Хакер #305. Многошаговые SQL-инъекции
Специалисты из подразделения CFTS (Customer Fulfillment Technology Security) компании Amazon обнаружили серьезную проблему в контроллерах производства немецкой компании SICK. Данное оборудование широко используется во всем мире, в том числе в критических областях промышленного сектора.
Критическая уязвимость получила идентификатор CVE-2019-10979 и была найдена в контроллерах модульной системы MSC800. Дело в том, что во встроенном ПО контроллеров обнаружились жестко закодированные учетные данные, что позволяет атакующей стороне удаленно изменить настройки устройства или нарушить его работу.
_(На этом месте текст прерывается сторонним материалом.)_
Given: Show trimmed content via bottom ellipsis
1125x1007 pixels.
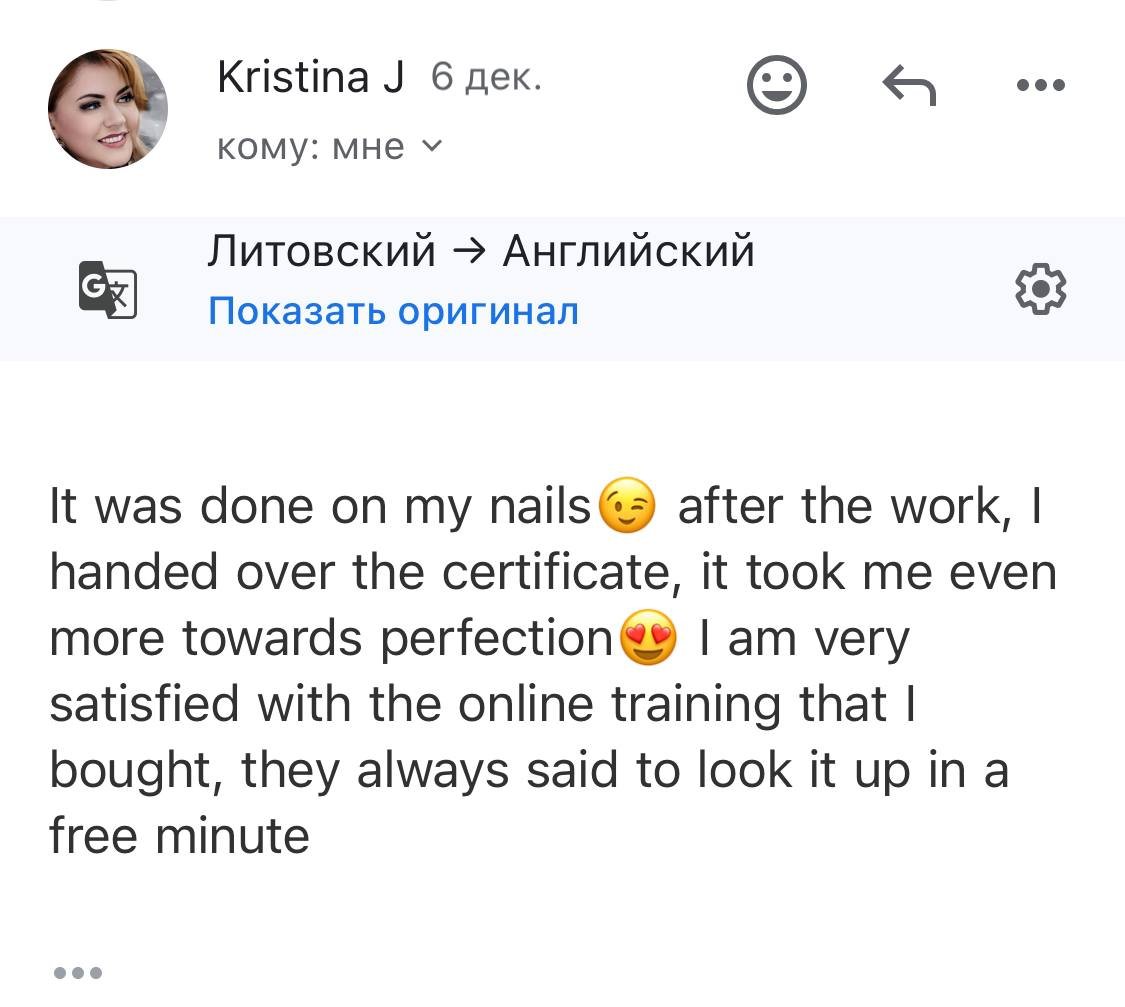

Хуже того, для реализации такой атаки не нужно обладать глубокими познаниями и серьезной квалификацией.
Инженеры SICK сообщили, что им неизвестно о случаях эксплуатации данной уязвимости злоумышленниками.
Разработчики уже выпустили обновленную версию прошивки (4.0), которая устраняет проблему: позволяет администратору изменять пароль по умолчанию, а также позволяет запретить настройку девайса через сетевые интерфейсы.
Так как проблема оценивается в 9,8 балла из 10 возможных по шкале CVSS v3, разработчики рекомендуют как можно быстрее обновить ПО контроллеров до безопасной версии 4.0.